Source records>
══════════

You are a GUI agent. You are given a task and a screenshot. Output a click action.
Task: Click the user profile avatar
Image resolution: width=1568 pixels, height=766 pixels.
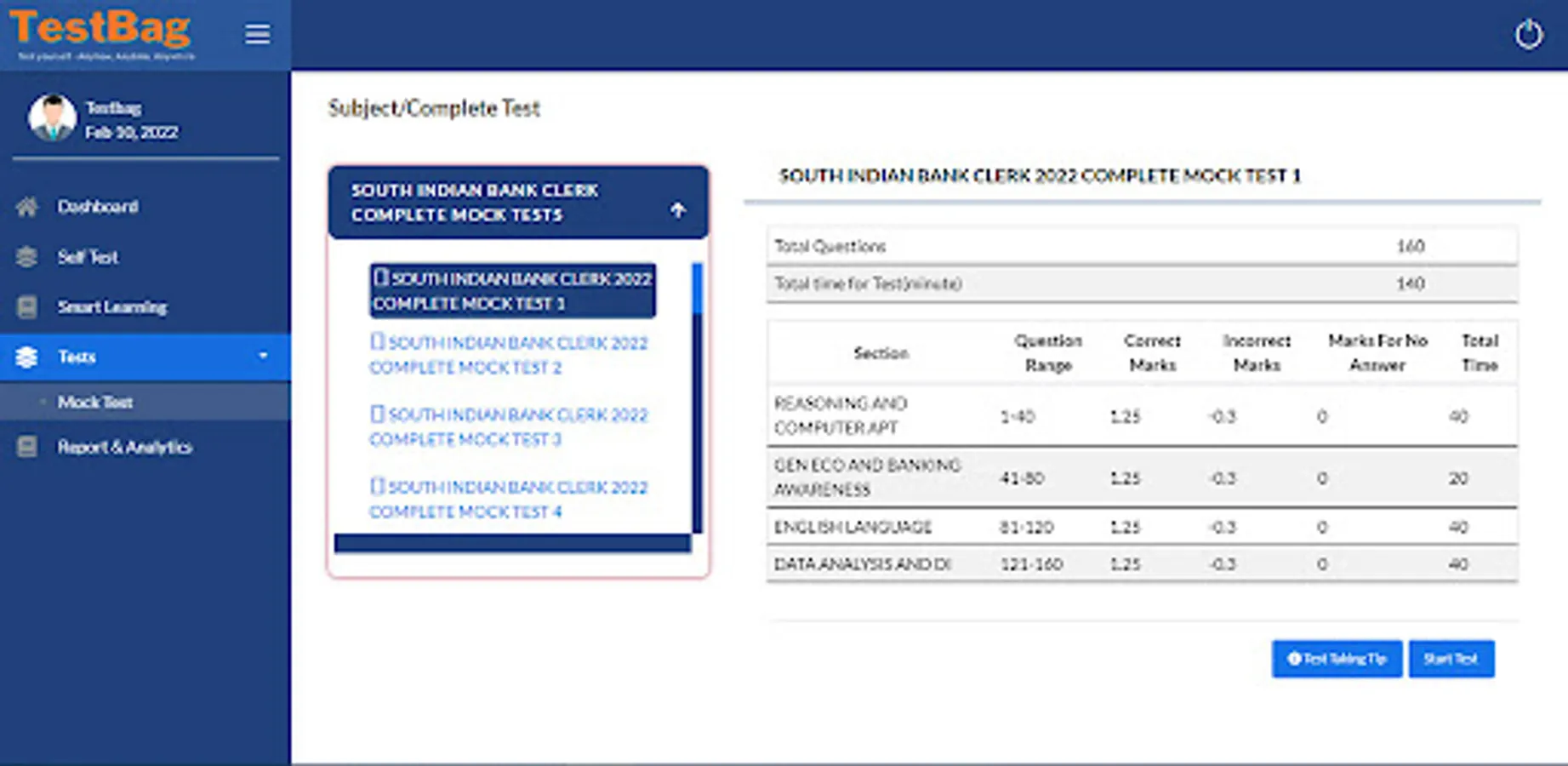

══════════

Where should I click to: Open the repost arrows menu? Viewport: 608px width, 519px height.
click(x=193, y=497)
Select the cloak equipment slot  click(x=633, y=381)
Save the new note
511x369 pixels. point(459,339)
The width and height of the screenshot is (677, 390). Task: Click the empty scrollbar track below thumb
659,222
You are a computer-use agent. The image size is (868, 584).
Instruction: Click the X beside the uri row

══════════

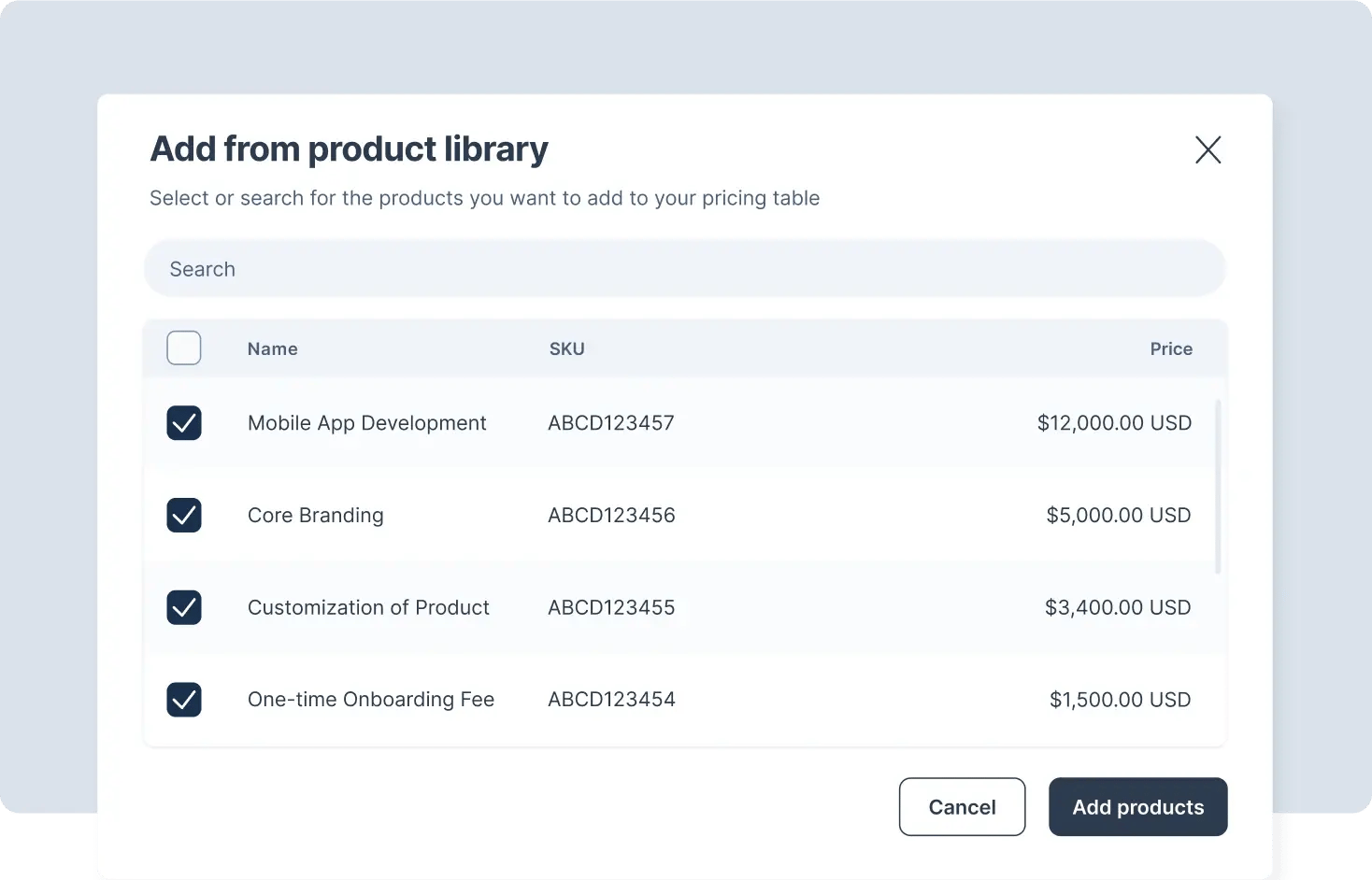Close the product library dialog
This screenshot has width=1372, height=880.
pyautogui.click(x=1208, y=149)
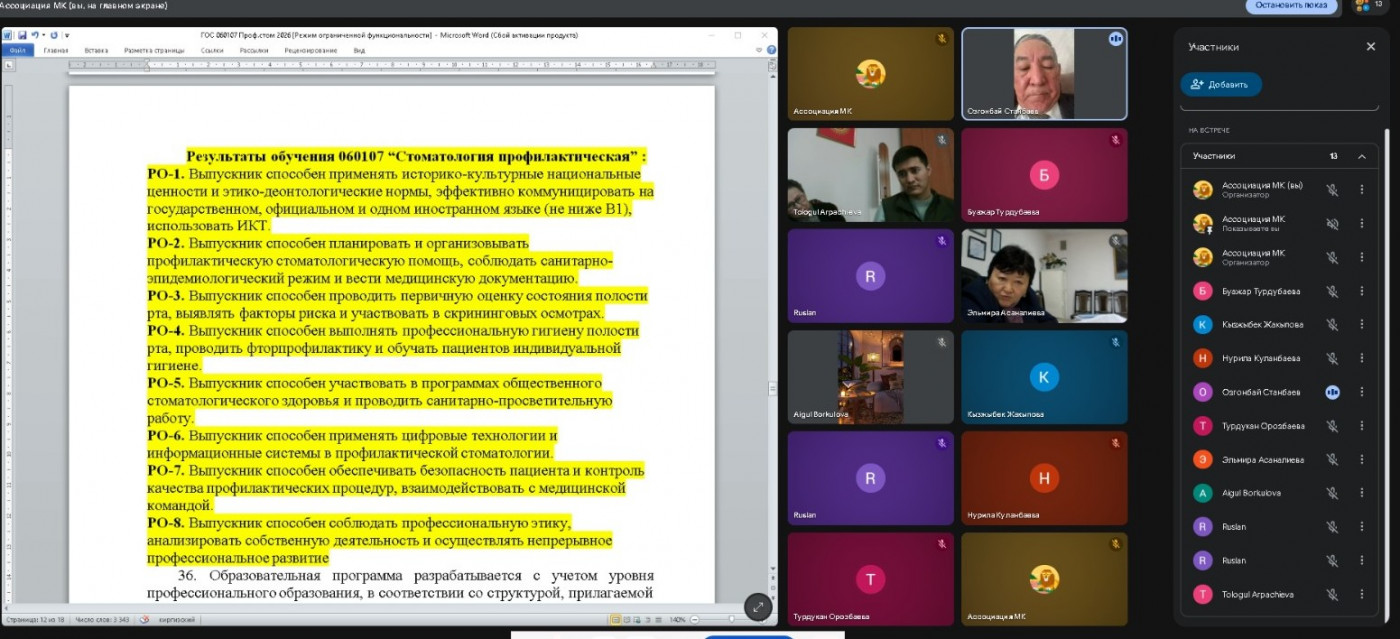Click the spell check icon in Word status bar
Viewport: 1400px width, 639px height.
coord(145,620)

══════════

Requirement> Above are the entries. Copy exactly the part that opens with the line containing "You are a GUI" and closes with the line containing "Image resolution: width=1568", and no more.

Exercise result>
You are a GUI agent. You are given a task and a screenshot. Output a click action.
Task: Click the user profile avatar
Image resolution: width=1568 pixels, height=766 pixels.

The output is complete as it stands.